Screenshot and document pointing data

----------

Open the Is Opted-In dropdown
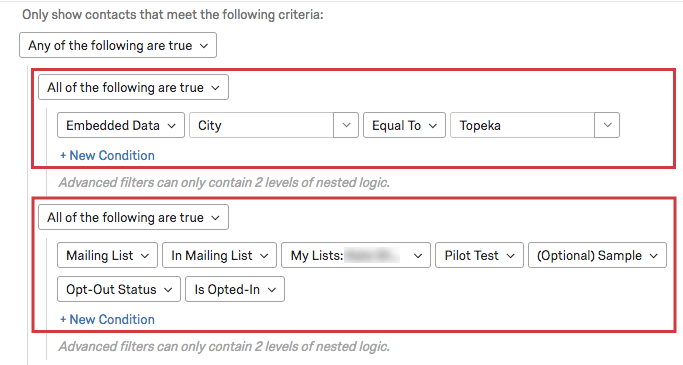Viewport: 683px width, 365px height. [x=235, y=289]
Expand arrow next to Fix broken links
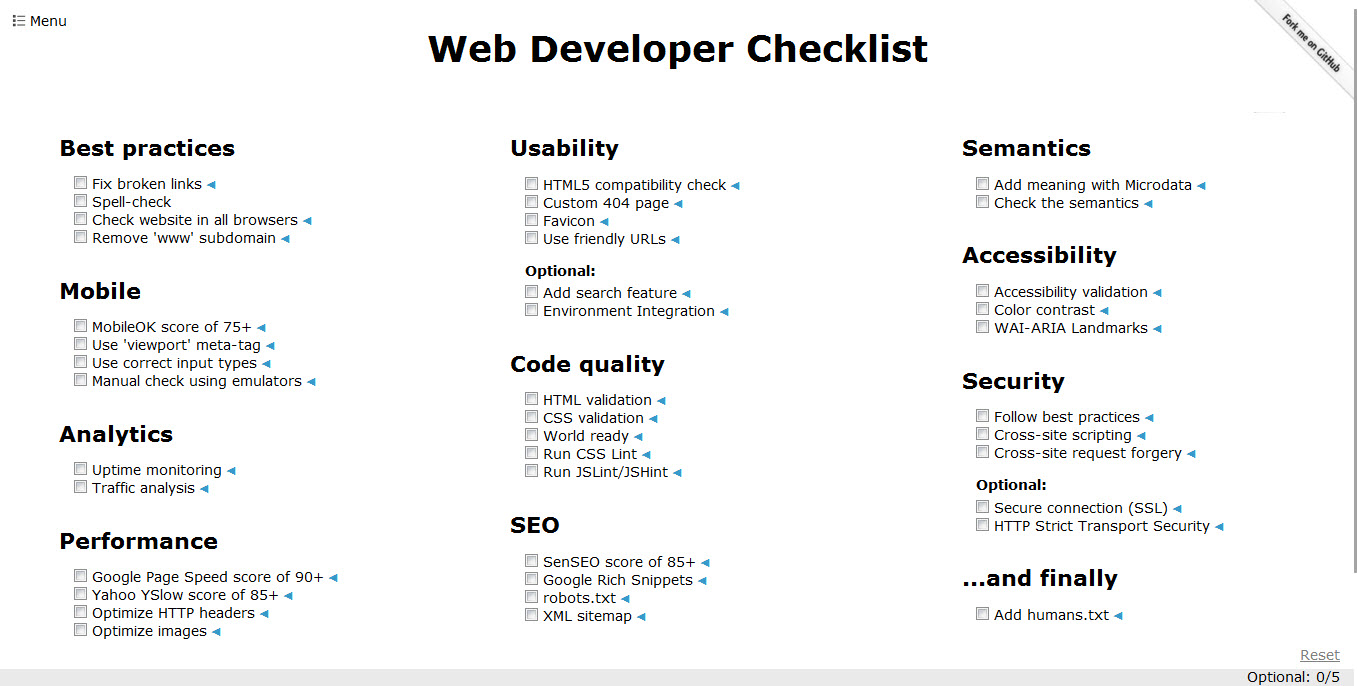 coord(211,185)
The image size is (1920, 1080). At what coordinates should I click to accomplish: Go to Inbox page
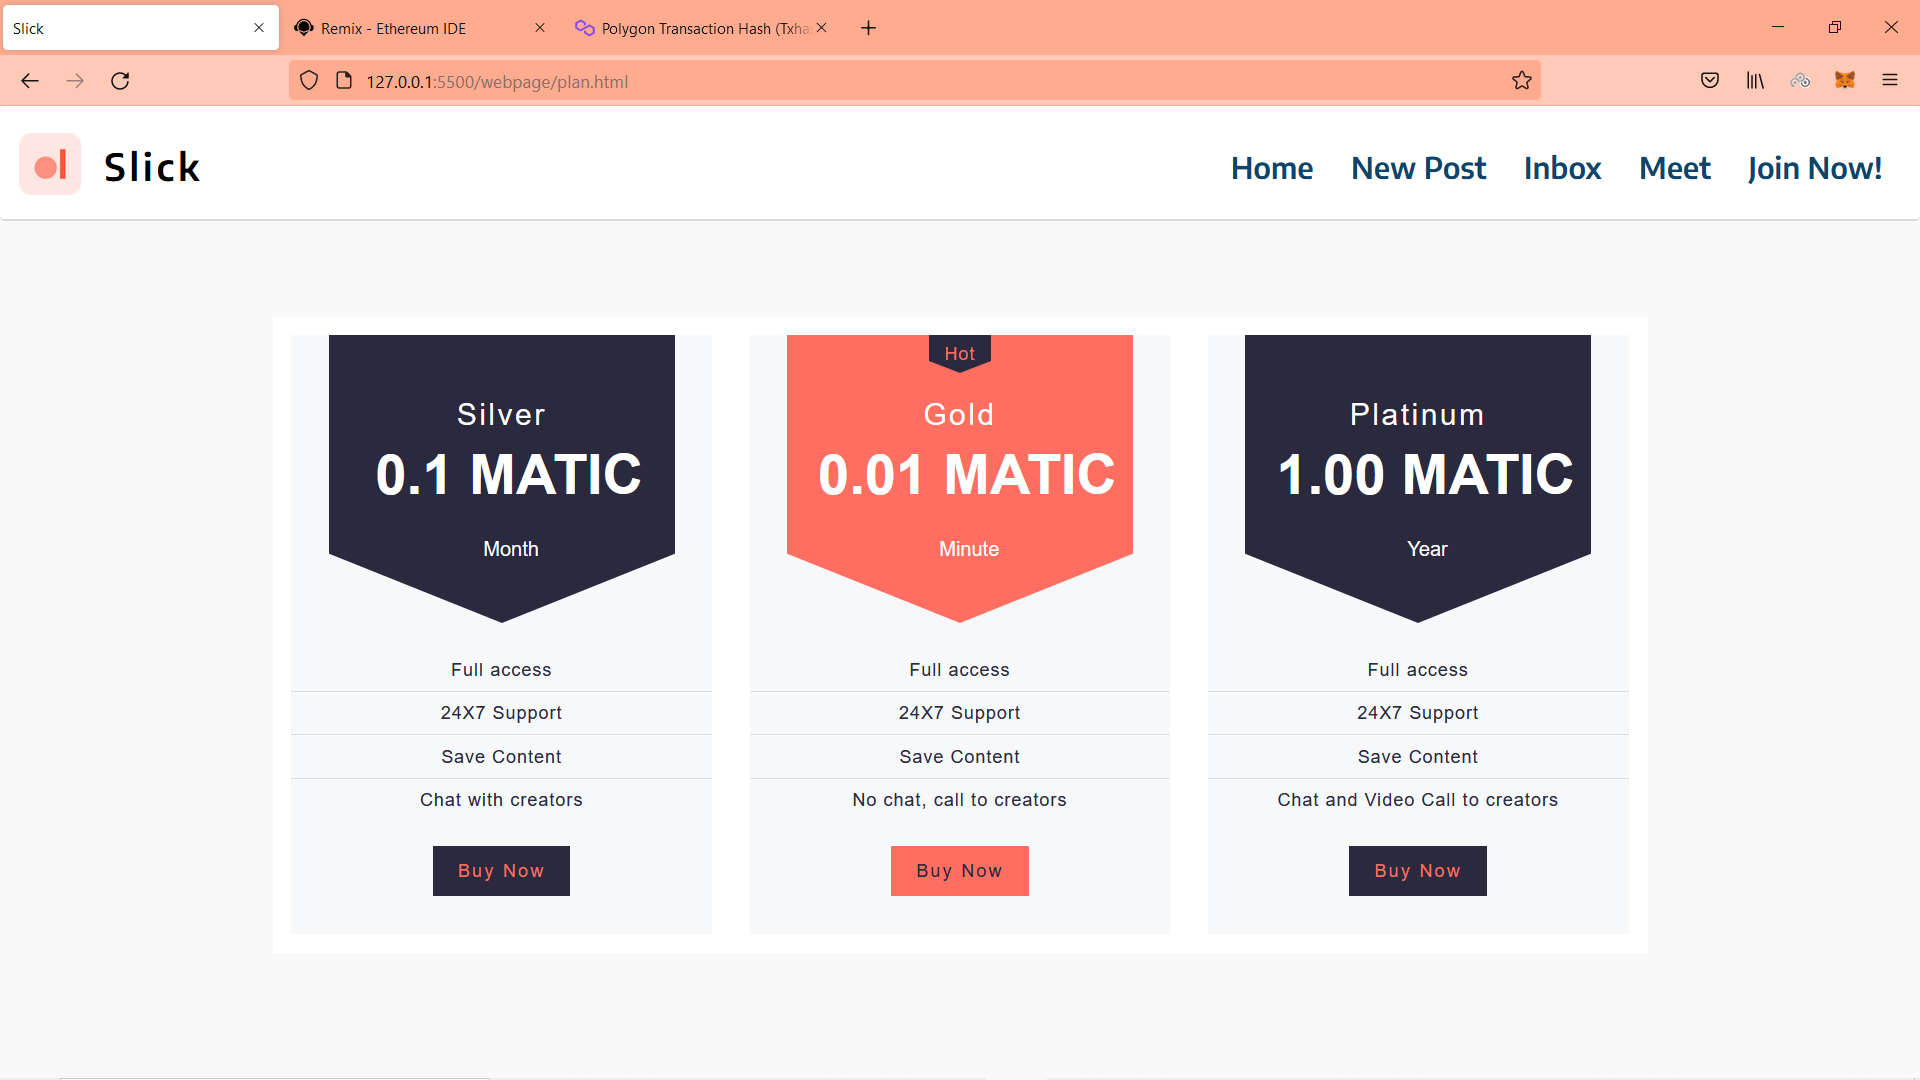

----------

**YOUR INSTRUCTIONS:** In the data above, how many lines contain the string "what"? Reply with the number alone.

**FINAL RESULT:** 1